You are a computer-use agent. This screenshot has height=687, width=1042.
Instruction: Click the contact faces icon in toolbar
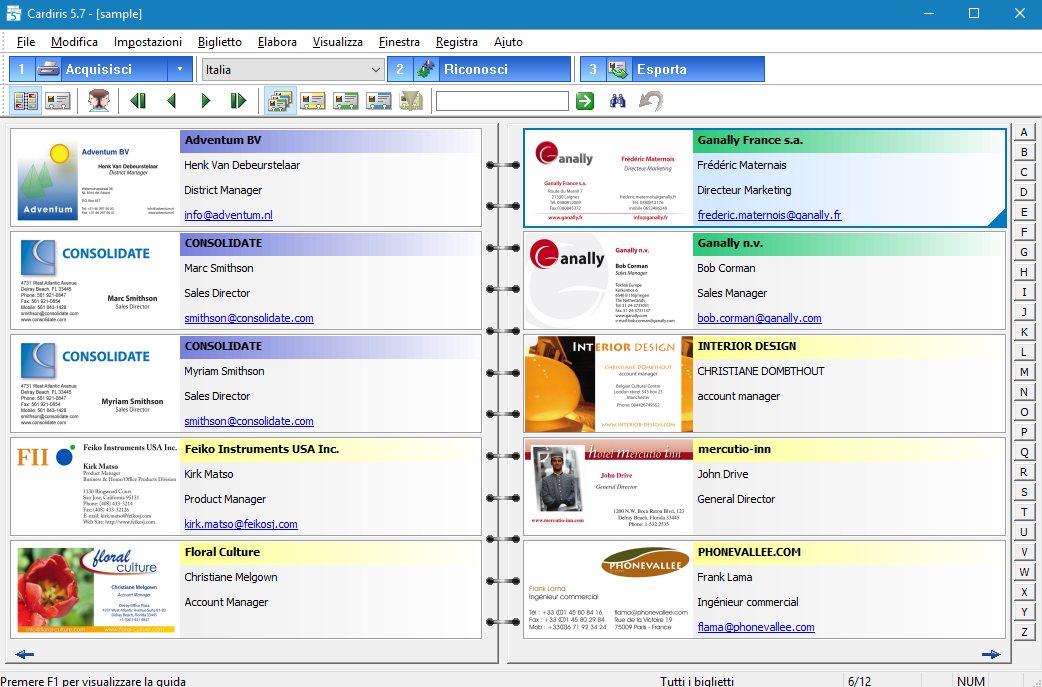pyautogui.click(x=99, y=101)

==

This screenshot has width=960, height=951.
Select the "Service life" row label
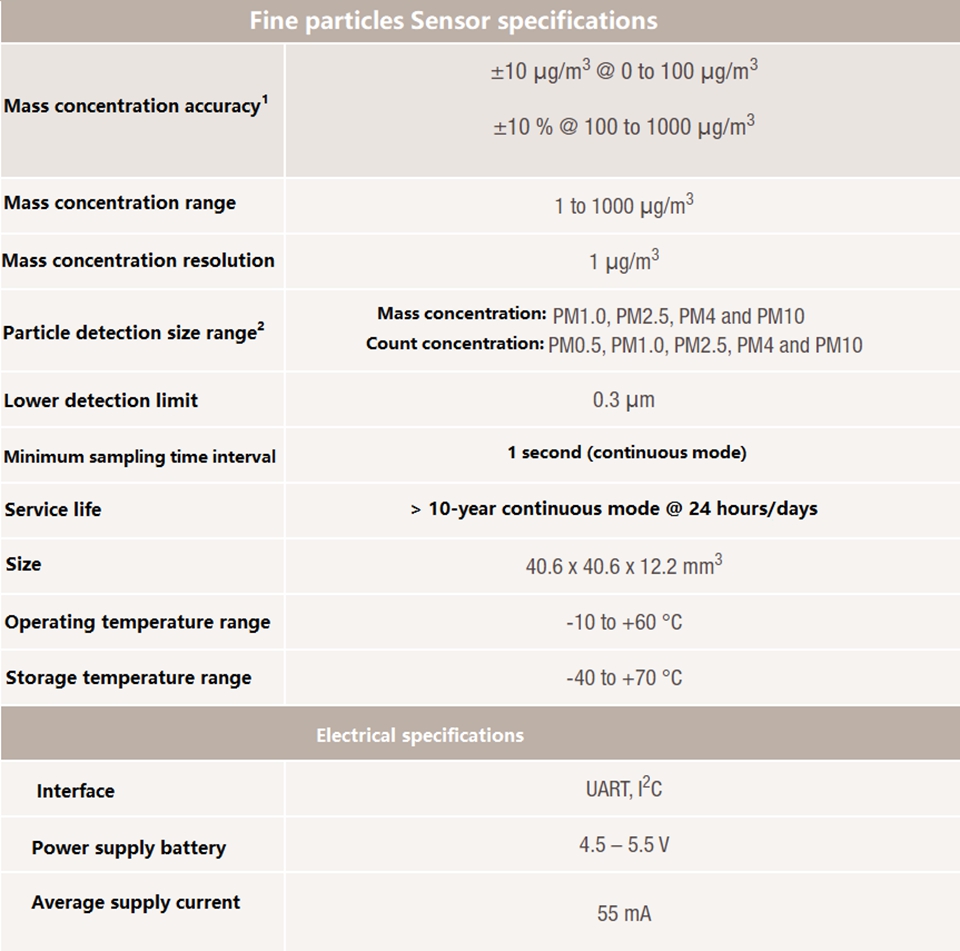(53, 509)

● **WHAT TO DO**:
Copy each line above containing the string "height".

● **SOLUTION FOR THIS EXERCISE**:
You are a computer-use agent. This screenshot has height=687, width=1042.
This screenshot has width=960, height=951.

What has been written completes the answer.